Дибич попросил его оставить эту тему. Они медленно брели вдоль реки, стараясь не смотреть друг на друга, потом свернули с Сиреневой дорожки, совсем уединившись от шума пикника. Дибич выразил восхищение искусством Юлиана Витольдовича.

— А вы — просто виртуоз. Когда вы играли, я вспомнил Караваджо — помните его лютниста?

— Он слащав, — насмешливо проронил Нальянов.

— Ваши руки похожи, а лицом вы напомнили мне коронованного Наполеона кисти Давида.

— У него тяжёлая челюсть, — пренебрежительно поморщился Нальянов.

Дибич покачал головой.

Они медленно брели вдоль реки, несколько минут принуждённо обсуждали посторонние вопросы, стараясь не смотреть друг на друга, потом свернули с Сиреневой дорожки, совсем уединившись от шума пикника. Здесь Нальянов после долгой паузы вдруг посмотрел прямо в глаза Дибичу и резко заметил:

— Я сказал вам, что мадемуазель Климентьева меня не интересует, — Дибич изумился странному тону Нальянова, озлобленному и резкому. По мнению Андрея Даниловича, тот играл в благородство, но переигрывал, ибо добровольное самоустранение Юлиана унижало достоинство Дибича. Но он не успел рассердиться, как Нальянов продолжил, — глупости-то, Бога ради, не делайте. Ведь, как ни парадоксально, но проще всего создаются сложности…

Дибич промолчал, ничего не поняв. Точнее, он растерялся, вспомнив, как безошибочно ещё при первой встрече в поезде Нальянов угадывал нюансы его душевного равновесия. Что он имел в виду сейчас? Не прочёл ли он его мысли? Дибич усмехнулся было, но потом снова задумался. Вздор всё это. Они медленно вернулись на поляну. Подуло ветром, начало смеркаться.

Глава 12. Дурная ночь

Никогда не действуй в пылу страсти —

всё сделаешь не так.

Страсть изгоняет разум.

Б. Грасиан

Чем сильнее страсть,

тем печальней её конец.

У. Шекспир

Мысли Дибича при новом взгляде на Климентьеву вернулись в прежнее русло. Чем он, собственно рисковал? Ничем. Подсунуть ей записку от имени Нальянова труда не составит: народу вокруг полно, вон шляпка Елены, лежит без присмотра, что стоит засунуть записку за ободок?

Он без труда ненадолго отлучился под предлогом, что решил надеть тёплый свитер, и в доме Нальянова внимательно просчитал количество шагов от чёрного хода до своей спальни на втором этаже.

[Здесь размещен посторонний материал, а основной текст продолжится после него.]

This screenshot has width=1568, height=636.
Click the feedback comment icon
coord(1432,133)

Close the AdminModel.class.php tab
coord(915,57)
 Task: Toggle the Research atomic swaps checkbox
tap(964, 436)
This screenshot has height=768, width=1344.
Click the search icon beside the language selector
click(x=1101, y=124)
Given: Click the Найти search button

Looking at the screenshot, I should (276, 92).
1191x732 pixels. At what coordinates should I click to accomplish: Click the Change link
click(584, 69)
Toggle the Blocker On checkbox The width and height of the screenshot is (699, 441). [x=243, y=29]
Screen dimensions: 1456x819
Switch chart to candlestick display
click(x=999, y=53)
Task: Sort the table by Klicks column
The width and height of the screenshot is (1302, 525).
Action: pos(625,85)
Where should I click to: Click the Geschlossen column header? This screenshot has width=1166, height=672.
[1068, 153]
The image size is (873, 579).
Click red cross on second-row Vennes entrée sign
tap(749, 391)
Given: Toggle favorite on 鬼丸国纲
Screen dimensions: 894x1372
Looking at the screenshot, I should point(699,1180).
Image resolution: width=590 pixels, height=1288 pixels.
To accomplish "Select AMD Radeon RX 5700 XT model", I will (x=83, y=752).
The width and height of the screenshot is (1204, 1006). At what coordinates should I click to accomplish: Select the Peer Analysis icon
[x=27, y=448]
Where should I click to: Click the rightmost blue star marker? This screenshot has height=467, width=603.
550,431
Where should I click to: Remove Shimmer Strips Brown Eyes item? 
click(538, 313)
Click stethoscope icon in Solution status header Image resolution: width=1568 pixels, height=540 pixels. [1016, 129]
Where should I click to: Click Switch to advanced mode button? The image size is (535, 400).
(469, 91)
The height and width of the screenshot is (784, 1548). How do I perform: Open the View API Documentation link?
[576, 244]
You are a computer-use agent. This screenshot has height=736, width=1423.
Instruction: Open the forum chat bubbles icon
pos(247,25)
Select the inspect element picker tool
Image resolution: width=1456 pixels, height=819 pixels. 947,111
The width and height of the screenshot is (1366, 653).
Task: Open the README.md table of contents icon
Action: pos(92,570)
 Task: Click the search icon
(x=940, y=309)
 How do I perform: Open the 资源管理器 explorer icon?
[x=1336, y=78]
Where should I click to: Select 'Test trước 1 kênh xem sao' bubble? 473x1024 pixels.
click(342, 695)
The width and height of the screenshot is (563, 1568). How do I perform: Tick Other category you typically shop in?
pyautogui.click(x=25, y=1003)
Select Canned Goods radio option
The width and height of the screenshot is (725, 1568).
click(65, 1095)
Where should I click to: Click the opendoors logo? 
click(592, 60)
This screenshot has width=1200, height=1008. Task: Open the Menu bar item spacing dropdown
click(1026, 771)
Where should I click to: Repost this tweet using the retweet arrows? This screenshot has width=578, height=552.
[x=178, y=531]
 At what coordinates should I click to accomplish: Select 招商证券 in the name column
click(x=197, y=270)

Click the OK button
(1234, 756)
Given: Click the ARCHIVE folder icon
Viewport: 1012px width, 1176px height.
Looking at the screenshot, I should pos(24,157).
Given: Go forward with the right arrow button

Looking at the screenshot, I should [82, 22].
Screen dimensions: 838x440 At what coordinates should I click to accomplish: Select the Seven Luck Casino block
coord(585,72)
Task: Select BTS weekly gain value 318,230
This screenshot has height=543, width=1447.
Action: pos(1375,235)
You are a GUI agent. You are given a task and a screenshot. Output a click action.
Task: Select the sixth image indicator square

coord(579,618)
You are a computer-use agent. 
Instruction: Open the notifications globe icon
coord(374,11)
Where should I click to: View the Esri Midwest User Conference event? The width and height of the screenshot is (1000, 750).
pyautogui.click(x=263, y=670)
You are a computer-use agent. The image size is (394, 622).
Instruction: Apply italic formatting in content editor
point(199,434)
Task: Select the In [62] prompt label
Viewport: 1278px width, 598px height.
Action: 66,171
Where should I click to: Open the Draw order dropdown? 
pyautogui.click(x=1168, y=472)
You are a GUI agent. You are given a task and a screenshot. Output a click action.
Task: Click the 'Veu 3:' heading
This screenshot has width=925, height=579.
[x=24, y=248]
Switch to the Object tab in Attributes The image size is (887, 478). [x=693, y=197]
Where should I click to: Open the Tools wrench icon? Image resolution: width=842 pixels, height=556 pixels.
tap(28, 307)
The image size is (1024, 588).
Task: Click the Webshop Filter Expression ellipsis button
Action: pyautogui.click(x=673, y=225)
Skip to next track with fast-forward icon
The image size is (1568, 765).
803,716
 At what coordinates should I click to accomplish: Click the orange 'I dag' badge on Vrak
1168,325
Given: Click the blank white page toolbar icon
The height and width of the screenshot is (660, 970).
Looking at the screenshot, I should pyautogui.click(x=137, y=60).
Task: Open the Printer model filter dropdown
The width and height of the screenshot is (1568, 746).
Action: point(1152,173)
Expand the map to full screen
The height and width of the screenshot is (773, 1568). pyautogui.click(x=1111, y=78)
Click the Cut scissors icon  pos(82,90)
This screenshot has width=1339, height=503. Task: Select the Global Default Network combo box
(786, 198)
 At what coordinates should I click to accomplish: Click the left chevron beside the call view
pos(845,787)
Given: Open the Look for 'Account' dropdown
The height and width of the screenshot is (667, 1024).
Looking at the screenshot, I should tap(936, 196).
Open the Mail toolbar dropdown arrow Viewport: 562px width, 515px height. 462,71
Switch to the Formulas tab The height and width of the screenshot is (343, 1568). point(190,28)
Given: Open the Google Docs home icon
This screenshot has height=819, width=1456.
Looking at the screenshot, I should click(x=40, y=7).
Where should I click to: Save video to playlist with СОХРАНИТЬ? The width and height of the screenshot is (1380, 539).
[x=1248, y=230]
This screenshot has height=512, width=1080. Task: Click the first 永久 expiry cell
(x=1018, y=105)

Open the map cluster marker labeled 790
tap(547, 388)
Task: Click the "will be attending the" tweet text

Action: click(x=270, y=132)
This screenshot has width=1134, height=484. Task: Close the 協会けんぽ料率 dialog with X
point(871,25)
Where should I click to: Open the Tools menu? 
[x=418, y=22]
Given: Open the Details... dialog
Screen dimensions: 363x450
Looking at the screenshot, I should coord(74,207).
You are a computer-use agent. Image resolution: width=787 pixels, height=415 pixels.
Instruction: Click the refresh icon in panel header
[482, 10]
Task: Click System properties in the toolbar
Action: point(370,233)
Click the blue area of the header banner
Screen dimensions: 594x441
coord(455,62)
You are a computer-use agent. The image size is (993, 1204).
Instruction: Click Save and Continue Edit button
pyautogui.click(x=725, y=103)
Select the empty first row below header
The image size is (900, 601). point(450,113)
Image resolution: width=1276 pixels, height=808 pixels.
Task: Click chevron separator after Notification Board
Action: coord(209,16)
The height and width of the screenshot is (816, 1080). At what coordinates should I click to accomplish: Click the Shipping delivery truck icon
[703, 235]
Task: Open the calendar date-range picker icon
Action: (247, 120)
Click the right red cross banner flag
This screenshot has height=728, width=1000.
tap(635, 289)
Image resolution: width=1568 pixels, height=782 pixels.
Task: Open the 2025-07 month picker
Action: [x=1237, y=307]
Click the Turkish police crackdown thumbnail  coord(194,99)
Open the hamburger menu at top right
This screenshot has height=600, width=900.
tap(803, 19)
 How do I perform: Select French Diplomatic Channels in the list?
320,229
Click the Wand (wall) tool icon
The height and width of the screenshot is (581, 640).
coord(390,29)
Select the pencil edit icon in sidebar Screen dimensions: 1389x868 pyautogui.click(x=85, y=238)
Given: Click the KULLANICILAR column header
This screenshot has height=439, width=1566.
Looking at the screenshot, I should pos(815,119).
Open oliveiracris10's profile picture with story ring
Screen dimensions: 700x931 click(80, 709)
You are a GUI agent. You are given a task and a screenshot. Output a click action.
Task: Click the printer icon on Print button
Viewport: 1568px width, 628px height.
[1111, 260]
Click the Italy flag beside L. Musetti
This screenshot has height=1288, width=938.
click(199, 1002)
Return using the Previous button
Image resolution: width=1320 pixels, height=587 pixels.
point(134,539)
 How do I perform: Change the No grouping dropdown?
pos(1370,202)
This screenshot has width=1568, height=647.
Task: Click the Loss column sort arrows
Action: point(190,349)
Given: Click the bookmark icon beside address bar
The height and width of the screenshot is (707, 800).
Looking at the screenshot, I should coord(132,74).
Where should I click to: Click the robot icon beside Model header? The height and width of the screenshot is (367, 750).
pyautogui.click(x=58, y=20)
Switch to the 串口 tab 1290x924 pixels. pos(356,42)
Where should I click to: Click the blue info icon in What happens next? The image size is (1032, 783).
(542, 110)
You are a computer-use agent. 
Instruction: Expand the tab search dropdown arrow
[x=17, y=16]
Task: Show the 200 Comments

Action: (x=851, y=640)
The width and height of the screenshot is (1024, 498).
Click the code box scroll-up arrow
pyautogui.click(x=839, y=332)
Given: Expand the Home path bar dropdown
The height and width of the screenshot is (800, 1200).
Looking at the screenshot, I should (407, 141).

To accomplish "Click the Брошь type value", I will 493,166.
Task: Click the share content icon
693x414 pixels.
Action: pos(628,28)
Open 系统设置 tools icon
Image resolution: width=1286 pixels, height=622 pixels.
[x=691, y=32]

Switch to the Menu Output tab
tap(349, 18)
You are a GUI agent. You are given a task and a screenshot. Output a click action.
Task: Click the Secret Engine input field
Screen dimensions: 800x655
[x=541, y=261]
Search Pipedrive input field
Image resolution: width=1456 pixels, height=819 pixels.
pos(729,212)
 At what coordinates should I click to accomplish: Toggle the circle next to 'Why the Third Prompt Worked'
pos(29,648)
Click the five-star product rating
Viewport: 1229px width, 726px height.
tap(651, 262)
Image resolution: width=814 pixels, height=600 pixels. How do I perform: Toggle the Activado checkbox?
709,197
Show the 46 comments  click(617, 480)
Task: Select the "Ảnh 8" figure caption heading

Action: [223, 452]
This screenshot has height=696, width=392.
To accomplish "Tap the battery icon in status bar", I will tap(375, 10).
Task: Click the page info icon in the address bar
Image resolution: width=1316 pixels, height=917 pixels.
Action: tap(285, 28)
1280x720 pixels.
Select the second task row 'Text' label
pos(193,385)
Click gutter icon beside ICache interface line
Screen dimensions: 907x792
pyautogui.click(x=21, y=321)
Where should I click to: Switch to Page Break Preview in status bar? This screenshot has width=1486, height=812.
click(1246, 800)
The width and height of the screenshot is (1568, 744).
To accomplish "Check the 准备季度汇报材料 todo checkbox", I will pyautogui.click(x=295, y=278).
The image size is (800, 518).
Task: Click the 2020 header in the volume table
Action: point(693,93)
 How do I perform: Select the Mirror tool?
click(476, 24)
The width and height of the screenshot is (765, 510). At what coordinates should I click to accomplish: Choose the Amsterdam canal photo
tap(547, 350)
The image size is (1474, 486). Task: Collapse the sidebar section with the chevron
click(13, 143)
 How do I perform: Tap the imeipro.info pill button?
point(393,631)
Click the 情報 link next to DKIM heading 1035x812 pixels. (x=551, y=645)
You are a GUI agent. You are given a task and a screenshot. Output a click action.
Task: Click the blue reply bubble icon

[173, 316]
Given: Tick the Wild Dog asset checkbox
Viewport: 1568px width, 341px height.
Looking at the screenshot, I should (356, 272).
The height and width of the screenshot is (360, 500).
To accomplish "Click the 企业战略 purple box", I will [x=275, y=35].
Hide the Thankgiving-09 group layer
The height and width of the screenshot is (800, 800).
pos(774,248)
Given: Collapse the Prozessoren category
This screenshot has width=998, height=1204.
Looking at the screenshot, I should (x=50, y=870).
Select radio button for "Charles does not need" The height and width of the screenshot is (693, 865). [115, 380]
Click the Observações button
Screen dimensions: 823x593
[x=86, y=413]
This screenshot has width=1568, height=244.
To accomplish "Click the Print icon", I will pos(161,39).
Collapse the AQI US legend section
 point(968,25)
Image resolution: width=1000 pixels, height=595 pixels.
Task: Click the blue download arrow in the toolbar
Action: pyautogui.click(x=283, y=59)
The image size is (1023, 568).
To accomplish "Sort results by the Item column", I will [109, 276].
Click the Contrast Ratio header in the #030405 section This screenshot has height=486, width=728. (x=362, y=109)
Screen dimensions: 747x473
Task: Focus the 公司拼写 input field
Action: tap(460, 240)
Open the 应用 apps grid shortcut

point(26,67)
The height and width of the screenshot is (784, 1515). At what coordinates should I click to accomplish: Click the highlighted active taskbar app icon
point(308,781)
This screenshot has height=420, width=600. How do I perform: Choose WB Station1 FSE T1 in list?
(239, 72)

Удачным было и то, что с бокового входа наверх вела лестница, на которой было весьма трудно кого-то встретить, на пути девицы никто не мог появиться.

Он быстро набросал по-французски: «Toute personne qui ne peut pas vous dire au sujet de votre amour pour tous, prêt ce soir pour vous révéler le secret de son cœur. Montez par la porte arrière sous un saule au deuxième étage après minuit. Nous sommes seuls. UN»[10].